On Sunday 16 February 2025 19:32:24 Lasse Collin wrote:
> On 2025-02-16 Pali Rohár wrote:
> > On Sunday 16 February 2025 12:23:56 Lasse Collin wrote:
> > > On 2025-02-15 Pali Rohár wrote:  
> > > > IMHO, we should not use FILE_ATTRIBUTE_* for determining d_type
> > > > (except the FILE_ATTRIBUTE_DIRECTORY which defines directory).
> > > > Those are basically attributes which do not define file type in
> > > > POSIX sense at all. There are still few attributes not defined
> > > > yet, which can be added by MS in future. Also there are some
> > > > attributes which are already used by ReFS (e.g. SMR one) but not
> > > > checked in your code.  
> > > 
> > > Adding d_type makes sense only if its value can be determined
> > > cheaply. WIN32_FIND_DATAW provides attributes and the reparse point
> > > tag, so using those is practically free. I suppose any other method
> > > would have much more overhead and thus not worth using for d_type.
> > > 
> > > It's good enough if d_type can be known most of the time. That is,
> > > using DT_REG and DT_DIR for boring regular local files and
> > > directories, and leaving special cases as DT_UNKNOWN (symlinks can
> > > be DT_LNK). Is this doable with the data available in
> > > WIN32_FIND_DATAW?  
> > 
> > FindFirstFileW() and FindNextFileW() should return consistent
> > information for both local and remote files. WIN32_FIND_DATAW should
> > be always enough for determining filetype used by WinAPI.
> 
> OK, good.
> 
> > > > Ad reparse points, from application point of view, those are just
> > > > replacement of file/dir content during I/O operation. So I think
> > > > that existence of reparse point should not determinate d_type
> > > > (except the IO_REPARSE_TAG_SYMLINK which defines symlink).  
> > > 
> > > get_d_type returns DT_UNKNOWN for all other reparse points than
> > > IO_REPARSE_TAG_SYMLINK. It might be more conservative than needed,
> > > but at least it shouldn't provide wrong information with reparse
> > > points. It also keeps the code simple.  
> > 
> > Ok. And how then stat() determinates the type inodes for which
> > readdir() returned DT_UNKNOWN? I think that it does not use
> > determination based on attributes or reparse point tags (except
> > directory flag).
> 
> I don't know what MS CRTs do.

Source code is available, so you can study it (if you want).

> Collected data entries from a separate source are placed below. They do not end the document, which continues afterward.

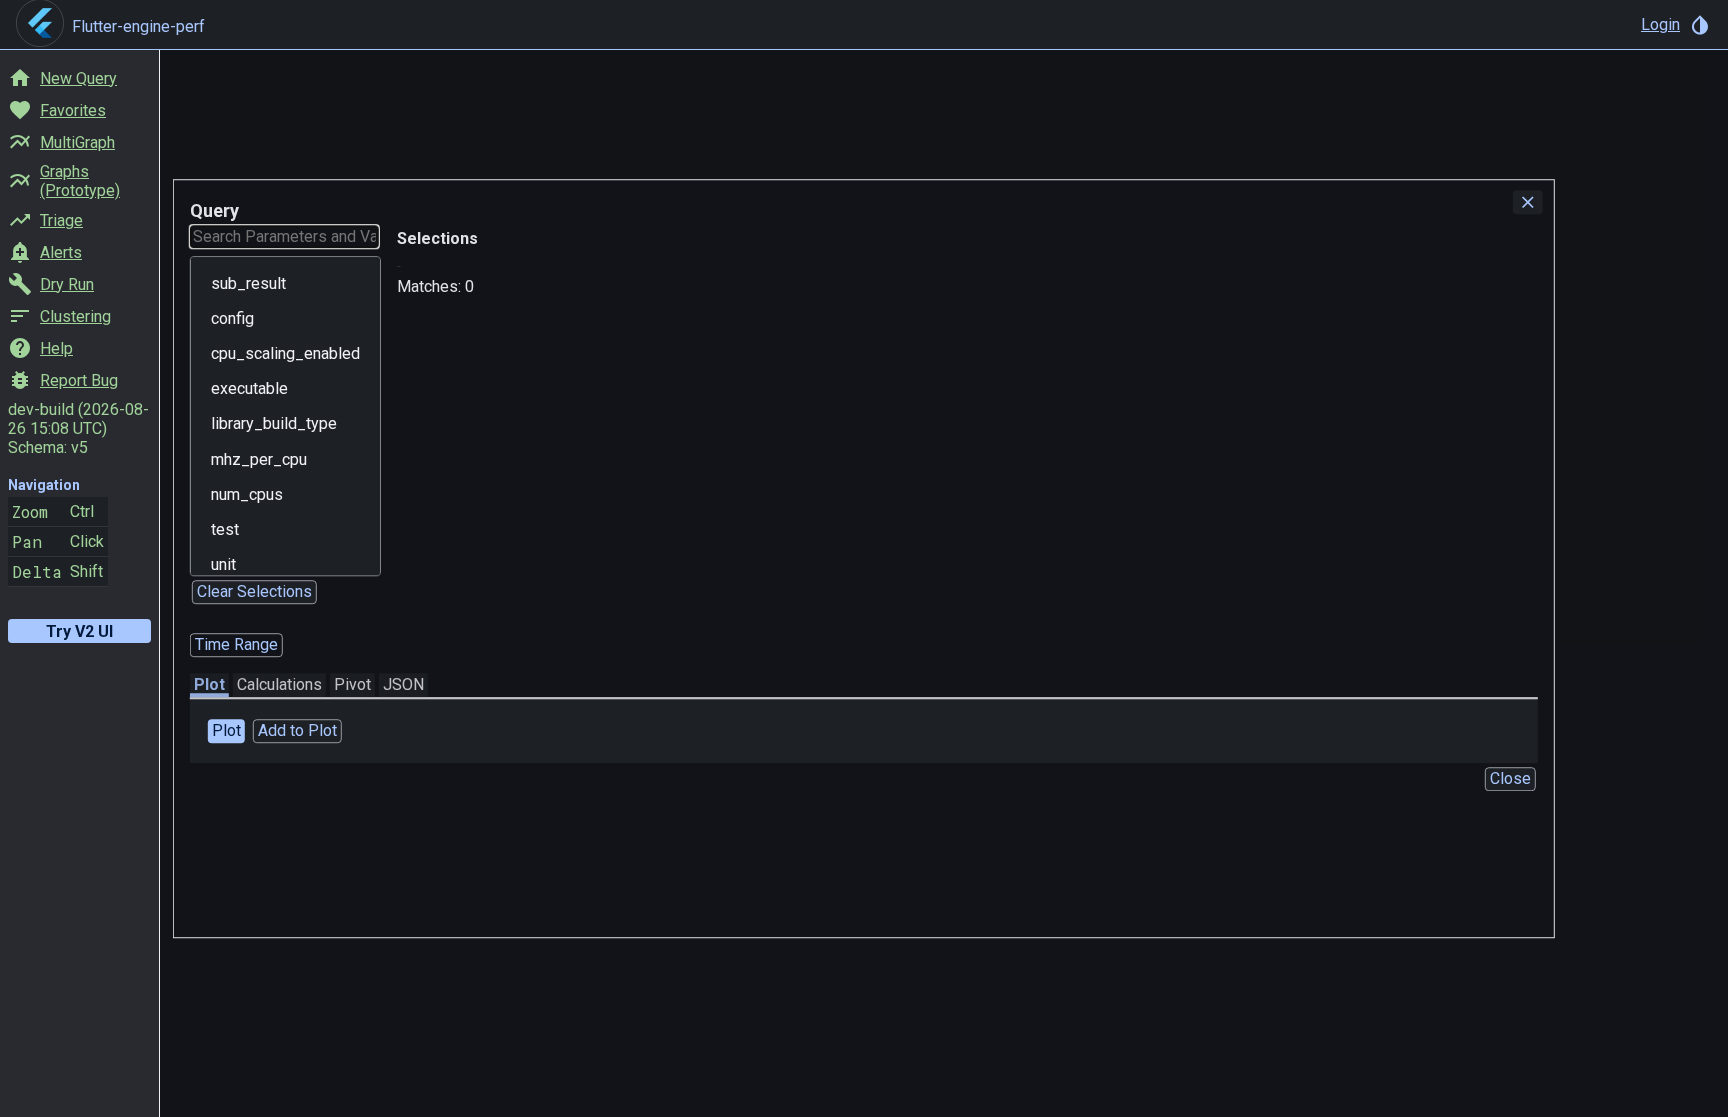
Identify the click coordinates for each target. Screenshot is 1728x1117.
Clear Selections (254, 591)
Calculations (279, 684)
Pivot (352, 684)
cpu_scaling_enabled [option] (285, 353)
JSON (403, 684)
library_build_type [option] (274, 424)
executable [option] (249, 388)
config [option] (232, 318)
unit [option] (223, 564)
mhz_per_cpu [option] (259, 459)
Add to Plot (297, 730)
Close (1510, 778)
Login (1660, 24)
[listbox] (285, 416)
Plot (209, 684)
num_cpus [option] (247, 494)
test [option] (225, 529)
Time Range (236, 644)
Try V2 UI (79, 631)
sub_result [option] (248, 283)
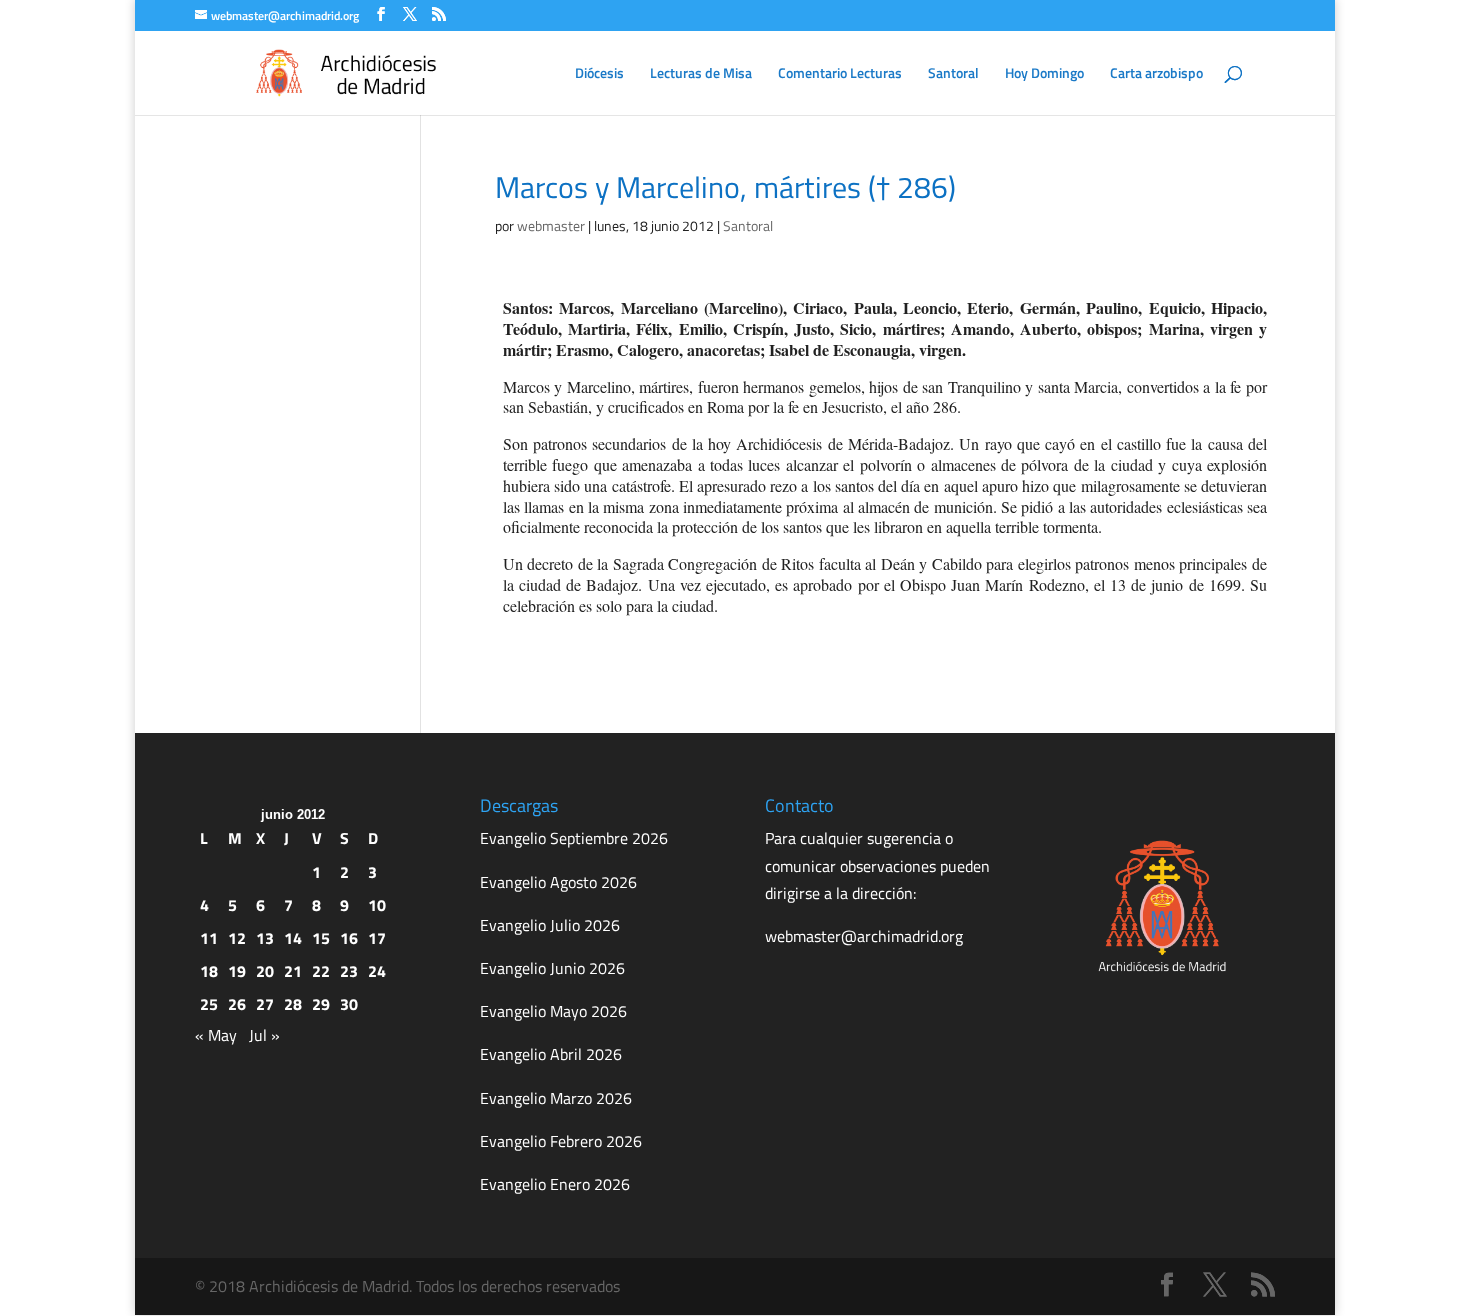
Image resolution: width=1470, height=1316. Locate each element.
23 (349, 971)
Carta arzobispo (1156, 74)
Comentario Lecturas (840, 74)
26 (237, 1004)
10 (377, 905)
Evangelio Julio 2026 (550, 925)
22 (321, 971)
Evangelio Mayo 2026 (553, 1011)
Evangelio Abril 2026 (551, 1054)
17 (377, 938)
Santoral (953, 74)
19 (237, 971)
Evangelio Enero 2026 (555, 1184)
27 (265, 1004)
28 (293, 1004)
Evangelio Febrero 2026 (561, 1141)
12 (237, 938)
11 (209, 938)
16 (349, 938)
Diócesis (599, 74)
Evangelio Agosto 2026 (558, 882)
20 (265, 971)
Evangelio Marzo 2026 (556, 1098)
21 (293, 971)
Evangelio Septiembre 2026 (574, 838)
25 (209, 1004)
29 (321, 1004)
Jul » (264, 1035)
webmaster (551, 225)
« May (216, 1035)
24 (377, 971)
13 (265, 938)
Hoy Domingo (1044, 74)
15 (321, 938)
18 (209, 971)
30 (349, 1004)
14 (293, 938)
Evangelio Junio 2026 (552, 968)
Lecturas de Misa (701, 74)
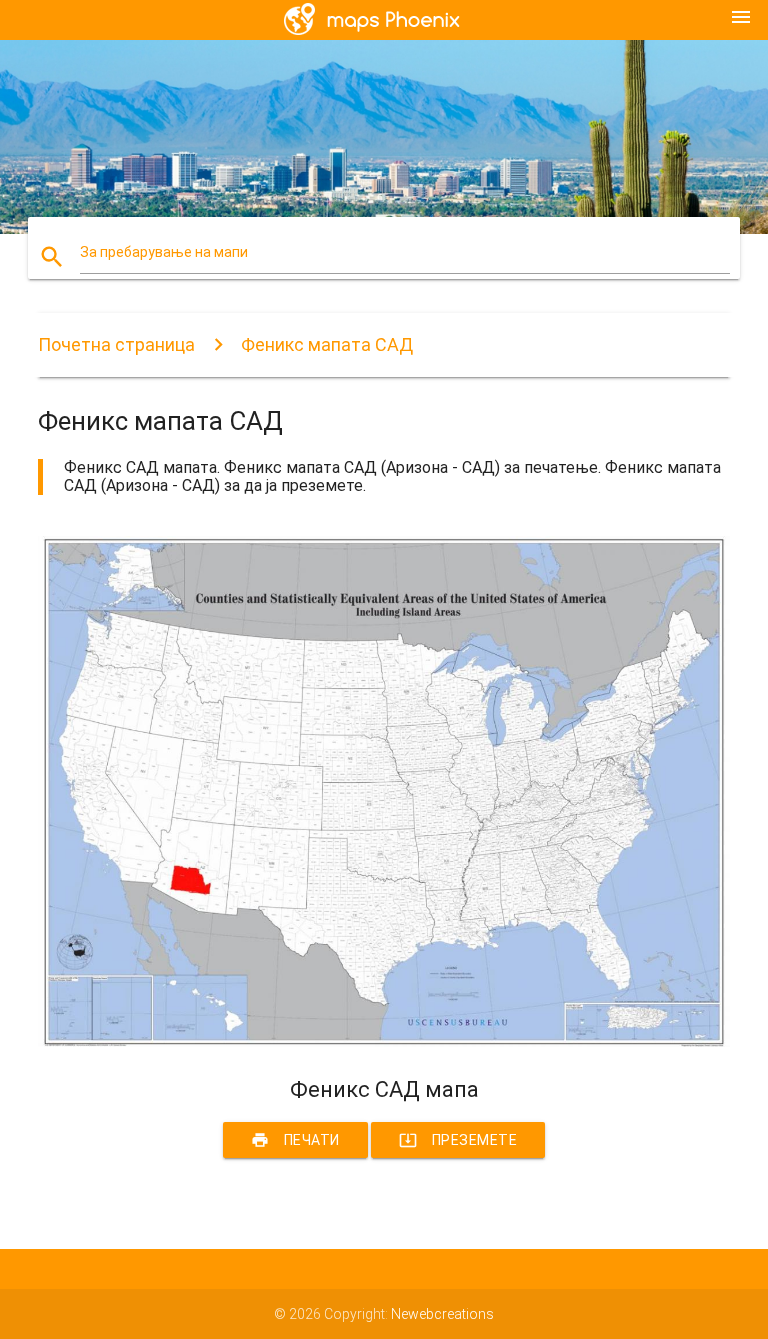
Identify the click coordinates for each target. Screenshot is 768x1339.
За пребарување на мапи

> In mingw-w64, stat() is a thin wrapper on
> top of _stat(). It treats junctions transparently as if they were
> directories, which sounds good.

All WinAPI functions are handling reparse point transparently. It is
because they are transparent in NT kernel, hence at syscall layer.

> (There's no lstat() to detect symlinks or readlink() to read them.)

I know. Maybe for future it would be nice to have lstat() call.
Implementation can be straightforward, open path as reparse point, check
if it s reparse point + retrieve reparse tag and then either call
fstat() with custom type (if it is reparse point) or call stat() (if it
is not reparse point).

> Gnulib's stat() has two methods. Both methods check for two attributes
> (FILE_ATTRIBUTE_DIRECTORY and FILE_ATTRIBUTE_READONLY) when determining
> st_mode. There is a comment wondering what to do about reparse points.
> So for Gnulib's stat(), reparse points are transparent. The code is in
> these files:
> 
>     https://git.savannah.gnu.org/cgit/gnulib.git/tree/lib/stat.c
>     https://git.savannah.gnu.org/cgit/gnulib.git/tree/lib/stat-w32.c

That comment just show that the function is incomplete. So it is not a
good idea to copy its logic as 1:1 (as it is incomplete).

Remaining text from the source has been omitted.